Touch dryness: Presence or absence of stickiness after 90 seconds of UV irradiation according to JIS K4500.

Judgment ○: None, ×; Yes Weather resistance: Presence or absence of abnormal appearance of the coating film 90 seconds after UV irradiation after exposure to the sunshine weatherometer for 2000 hours.

Judgment ○: None, ×; Yes Chemical resistance: Xylol Raching test of coating film 90 seconds after UV irradiation Judgment ○: 200 times or more passed ×; 200 times or less Comparative Examples 1 to 3 unsaturated group-containing fluoropolymer Table 4 shows the evaluation results of coating films obtained in the same manner as in Examples 1 to 10 except that the commercially available acrylate oligomer shown in Table 4 was used.
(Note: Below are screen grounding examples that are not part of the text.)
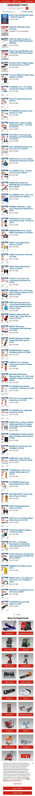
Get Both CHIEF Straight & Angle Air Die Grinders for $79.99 (21, 64)
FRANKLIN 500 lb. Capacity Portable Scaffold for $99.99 (20, 351)
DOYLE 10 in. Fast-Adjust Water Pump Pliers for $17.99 (21, 399)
Example 11, Comparative Example 4 C-9 unsaturated group-containing fluoropolymer obtained in Synthesis Example 3 or a commercially available acrylic oligomer (biscoat 54
0) 40 parts by weight, 5 parts by weight of a photopolymerization initiator (Irgacure 651) and the amount of hexamethylene diacrylate shown in Table 5, Were mixed to obtain a coating composition. This coating composition was applied on a glass plate with a film applicator, left at room temperature for 1 minute, and then irradiated with ultraviolet rays from a height of 20 cm with a high pressure mercury lamp of 2 kW for 60 seconds at room temperature. Table 5 shows the results of evaluation of the coating film thus obtained, the refractive index, the dryness to the touch, the water / oil repellency and the compatibility of the coating composition. In addition,
The refractive index was measured at 25 ° C using an Abbe type refractometer. The touch dryness was according to JIS K5400. The water / oil repellency was measured by measuring the contact angle of n-hexadecane and water at room temperature. The compatibility was evaluated as × when the coating solution composition was cloudy, and as ○ when it was not cloudy.
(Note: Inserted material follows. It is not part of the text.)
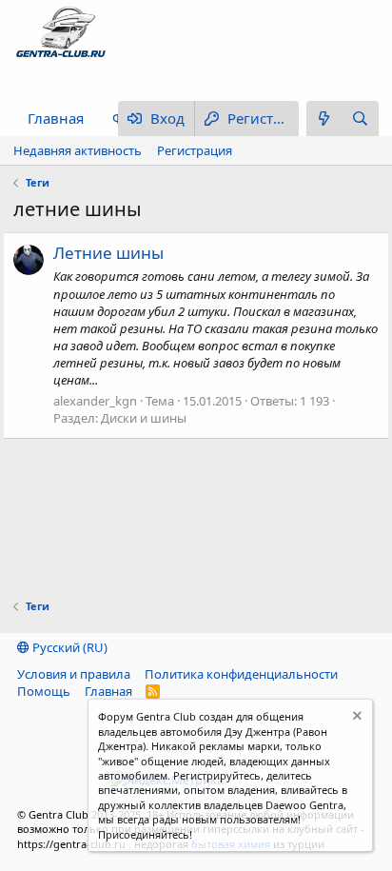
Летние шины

[Effects of the Invention] The composition of the present invention is extremely excellent in curability due to active energy rays, and also has a monofunctional or polyfunctional (meth) acrylic monomer and a (meth) acrylic monomer having a fluoroalkyl group. Is well dissolved,
Further, it has effects such as giving a cured product having excellent weather resistance and chemical resistance. Further, the unsaturated group-containing fluoropolymer in the present invention has a relatively low viscosity, so that when it is used as a coating composition, it has excellent coatability and a small amount of diluent can be used. It is particularly excellent in weather resistance, adhesion to a substrate, and elongation.

Since the composition of the present invention having these excellent effects can be cured in an extremely short time, it is possible to reduce the size of the cured product production line, and mass production in a short time. Further, a cured product that is stable for a long time even when exposed to chemicals or outdoors is obtained. Further, since the (meth) acrylate-based monomer having a fluoroalkyl group is well dissolved, a large amount of the fluoroalkyl group-containing (meth) acrylate-based monomer is used even in applications where a low refractive index and water / oil repellency are required. There is an effect that a monomer can be mixed and a good cured product can be obtained at that time.

Claims (2)

(57) [Claims] 1. The following (a), (b), (c) and (d):
An active energy ray-curable composition comprising: (A) An unsaturated group-containing fluoropolymer obtained by reacting a hydroxyl group-containing fluoropolymer with an α, β-unsaturated carboxylic acid or a derivative thereof. (B) (Meth) acrylate-based monomer. (C) Fluoroalkyl group-containing (meth) acrylate-based monomer. (D) An active energy ray curing initiator. 2. The composition according to claim 1, wherein the unsaturated group-containing fluoropolymer is obtained by reacting a hydroxyl group-containing fluoropolymer with an α, β-unsaturated carboxylic acid chloride.